I have to manage a dozen or so wireless devices, including 3-5 that change at different monthly intervals, I have learned to hate wifi.

As long as manufacturers control their products, there’s little that can be done.


  • I’d prefer to see devices that -force- a user to select a strong password and user name. Hardcoding leave a single point of failure (the manufacturer)

. .. . .. — ….

Clive Robinson October 26, 2016 9:28 PM

@ Albert, All,

As long as manufacturers control their products, there’s little that can be done.

Part of that reason for the mayhem that is WiFi-IoT is “the law of unintended consequences of the DMCA.

A law, written by corporate lawyers for corporate interests, now causing as a consequence corporate harm…

It would be funny if it were not so predictable.

I fully expect to see more “back peddling” from the FCC [1] when the message from these attacks starts to sink in.

Especialy if some people do try to sue the device manufacturers. The manufacturers lawyers are almost certain to try to “pass the buck” back to the USG by dropping it in the FCC’s lap, by blaiming their poorly worded requirments, that the FCC has already started back peddling on…

[1] For those that have not heard the FCC “Fear of SDR” caused them to issue an edict about not alowing gear with WiFi in it to be modifiable by the end user. So in effect requiring manufactures to prevent customers putting OpenSource wireless router software etc on their devices. The FCC have already back peddled on this saying they only ment the software for controling the radio devices. However for most low end / consumer routers / IoT devices etc there is but one SoC in the devices so it’s the whole software that gets locked. This might have a fall out of doing what was mandated for mobile radio in the GSM system with the likes of smart phones where the radio is treated like a modem and issolated from the OS and apps of the smart computer.

Sheel Be'Rightmate October 28, 2016 12:07 AM

Most crimminals use the Internet for crime. Most radicals don’t know how anything works and couldn’t get it together if they did. Most politicians are too driven by self interest.
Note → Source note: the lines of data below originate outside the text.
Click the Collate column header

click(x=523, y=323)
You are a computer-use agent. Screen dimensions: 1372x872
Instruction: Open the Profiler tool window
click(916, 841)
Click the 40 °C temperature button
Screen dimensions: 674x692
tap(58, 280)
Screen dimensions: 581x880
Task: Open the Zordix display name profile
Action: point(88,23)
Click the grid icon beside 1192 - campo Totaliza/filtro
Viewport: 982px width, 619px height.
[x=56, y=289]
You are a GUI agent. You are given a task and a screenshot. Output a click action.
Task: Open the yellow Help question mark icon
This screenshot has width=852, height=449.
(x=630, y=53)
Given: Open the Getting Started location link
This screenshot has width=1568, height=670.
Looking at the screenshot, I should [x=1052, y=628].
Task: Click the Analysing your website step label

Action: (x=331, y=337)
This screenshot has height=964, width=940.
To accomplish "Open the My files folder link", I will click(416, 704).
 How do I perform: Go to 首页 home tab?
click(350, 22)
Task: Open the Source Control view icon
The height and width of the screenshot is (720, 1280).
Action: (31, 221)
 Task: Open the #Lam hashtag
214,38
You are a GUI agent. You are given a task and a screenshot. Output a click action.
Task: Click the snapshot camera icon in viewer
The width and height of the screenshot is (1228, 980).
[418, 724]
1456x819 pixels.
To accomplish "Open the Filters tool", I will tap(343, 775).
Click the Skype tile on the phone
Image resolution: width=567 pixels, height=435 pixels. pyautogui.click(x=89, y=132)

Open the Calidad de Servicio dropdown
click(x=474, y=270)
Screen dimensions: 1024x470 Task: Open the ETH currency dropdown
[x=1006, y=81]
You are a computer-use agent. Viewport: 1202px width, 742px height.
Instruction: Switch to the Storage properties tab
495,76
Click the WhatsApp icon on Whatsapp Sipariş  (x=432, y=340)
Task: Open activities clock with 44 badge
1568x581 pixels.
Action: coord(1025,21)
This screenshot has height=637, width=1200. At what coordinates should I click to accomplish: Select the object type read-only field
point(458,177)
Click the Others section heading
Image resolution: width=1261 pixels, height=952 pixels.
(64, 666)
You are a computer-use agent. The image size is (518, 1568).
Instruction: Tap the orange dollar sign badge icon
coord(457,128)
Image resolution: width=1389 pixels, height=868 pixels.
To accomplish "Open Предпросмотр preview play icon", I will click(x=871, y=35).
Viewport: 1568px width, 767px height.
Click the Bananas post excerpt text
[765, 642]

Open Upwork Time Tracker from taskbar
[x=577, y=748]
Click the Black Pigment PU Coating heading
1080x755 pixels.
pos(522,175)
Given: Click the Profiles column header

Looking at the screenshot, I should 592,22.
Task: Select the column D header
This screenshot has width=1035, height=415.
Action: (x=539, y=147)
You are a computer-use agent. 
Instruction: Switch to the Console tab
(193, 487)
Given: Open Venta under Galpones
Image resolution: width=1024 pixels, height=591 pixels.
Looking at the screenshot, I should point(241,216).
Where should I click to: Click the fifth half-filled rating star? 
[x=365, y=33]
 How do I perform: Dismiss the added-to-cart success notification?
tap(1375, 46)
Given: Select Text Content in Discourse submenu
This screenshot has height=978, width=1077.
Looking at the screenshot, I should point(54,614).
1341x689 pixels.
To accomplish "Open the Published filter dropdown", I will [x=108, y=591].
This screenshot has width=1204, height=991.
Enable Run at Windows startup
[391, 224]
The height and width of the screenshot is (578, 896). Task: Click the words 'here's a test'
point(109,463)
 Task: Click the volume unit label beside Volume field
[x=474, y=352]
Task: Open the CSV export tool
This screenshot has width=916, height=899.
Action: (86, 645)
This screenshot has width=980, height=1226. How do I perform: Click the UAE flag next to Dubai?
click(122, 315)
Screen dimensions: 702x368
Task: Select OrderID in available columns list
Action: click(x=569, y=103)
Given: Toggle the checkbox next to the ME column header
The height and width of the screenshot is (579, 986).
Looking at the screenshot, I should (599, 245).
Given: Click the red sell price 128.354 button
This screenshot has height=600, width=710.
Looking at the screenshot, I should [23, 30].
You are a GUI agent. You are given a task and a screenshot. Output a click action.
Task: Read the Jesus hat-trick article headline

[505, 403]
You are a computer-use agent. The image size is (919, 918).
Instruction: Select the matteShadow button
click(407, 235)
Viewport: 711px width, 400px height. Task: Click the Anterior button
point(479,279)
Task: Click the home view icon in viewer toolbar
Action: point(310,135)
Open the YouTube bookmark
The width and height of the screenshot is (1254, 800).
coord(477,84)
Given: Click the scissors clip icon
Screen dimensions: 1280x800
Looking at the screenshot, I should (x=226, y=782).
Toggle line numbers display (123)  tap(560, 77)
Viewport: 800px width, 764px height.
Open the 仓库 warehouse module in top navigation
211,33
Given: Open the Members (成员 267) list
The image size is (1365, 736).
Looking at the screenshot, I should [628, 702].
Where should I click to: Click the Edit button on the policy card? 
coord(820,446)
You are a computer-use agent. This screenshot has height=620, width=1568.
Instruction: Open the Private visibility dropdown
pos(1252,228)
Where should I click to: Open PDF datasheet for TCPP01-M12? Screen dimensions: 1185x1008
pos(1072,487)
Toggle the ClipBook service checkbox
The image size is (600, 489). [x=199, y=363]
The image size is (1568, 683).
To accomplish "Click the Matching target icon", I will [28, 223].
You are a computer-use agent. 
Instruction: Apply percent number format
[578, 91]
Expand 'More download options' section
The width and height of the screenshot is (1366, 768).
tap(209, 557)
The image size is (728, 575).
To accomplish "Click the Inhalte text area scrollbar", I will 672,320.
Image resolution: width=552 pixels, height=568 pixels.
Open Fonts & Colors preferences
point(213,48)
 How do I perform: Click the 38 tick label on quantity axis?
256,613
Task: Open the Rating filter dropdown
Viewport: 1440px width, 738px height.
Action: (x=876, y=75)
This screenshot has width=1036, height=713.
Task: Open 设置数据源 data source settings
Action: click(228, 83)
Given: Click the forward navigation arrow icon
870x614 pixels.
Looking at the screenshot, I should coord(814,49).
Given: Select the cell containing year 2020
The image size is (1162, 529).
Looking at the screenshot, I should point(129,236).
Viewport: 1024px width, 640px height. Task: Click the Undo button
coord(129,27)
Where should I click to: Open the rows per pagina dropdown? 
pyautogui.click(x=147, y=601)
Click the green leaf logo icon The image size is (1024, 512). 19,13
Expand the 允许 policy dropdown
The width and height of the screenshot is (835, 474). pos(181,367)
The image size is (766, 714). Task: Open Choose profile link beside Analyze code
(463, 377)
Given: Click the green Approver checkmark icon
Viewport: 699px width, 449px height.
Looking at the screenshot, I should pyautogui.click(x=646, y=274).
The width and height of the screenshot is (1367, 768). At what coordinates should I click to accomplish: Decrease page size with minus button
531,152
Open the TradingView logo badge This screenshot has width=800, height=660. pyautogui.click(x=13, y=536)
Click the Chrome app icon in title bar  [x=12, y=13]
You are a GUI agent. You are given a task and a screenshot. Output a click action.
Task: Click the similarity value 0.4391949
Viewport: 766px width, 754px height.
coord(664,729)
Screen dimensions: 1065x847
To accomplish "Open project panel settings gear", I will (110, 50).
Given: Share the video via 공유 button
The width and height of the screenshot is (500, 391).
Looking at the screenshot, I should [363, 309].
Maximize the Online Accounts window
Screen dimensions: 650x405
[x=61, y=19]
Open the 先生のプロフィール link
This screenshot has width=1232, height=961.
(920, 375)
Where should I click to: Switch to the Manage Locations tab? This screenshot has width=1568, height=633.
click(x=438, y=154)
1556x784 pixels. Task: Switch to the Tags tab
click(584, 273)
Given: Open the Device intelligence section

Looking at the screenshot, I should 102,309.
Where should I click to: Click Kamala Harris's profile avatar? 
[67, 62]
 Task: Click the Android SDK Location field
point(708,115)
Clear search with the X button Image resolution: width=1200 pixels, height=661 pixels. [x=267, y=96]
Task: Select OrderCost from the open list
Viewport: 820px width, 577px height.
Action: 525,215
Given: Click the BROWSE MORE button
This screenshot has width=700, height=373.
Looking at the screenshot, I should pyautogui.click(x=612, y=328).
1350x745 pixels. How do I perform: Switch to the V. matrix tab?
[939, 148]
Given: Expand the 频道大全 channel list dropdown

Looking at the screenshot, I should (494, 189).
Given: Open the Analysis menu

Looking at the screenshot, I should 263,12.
Some kid is probably getting paid for DDoS or some other kid is bored and waiting for mum to give him a kick up the.

Ask yourself, why would any government go busted something that is used to keep an eye on everyone else’s business? Where else would they post pictures of dopey grins and various forms of chest puffing?

If the police use 12345 for 10 years, not too many other businesses are going to bother giving much thought to security, and many obviouly don’t. There eyes don’t glaze over because they are zombies, what’s surprising is it doesn’t happen more often.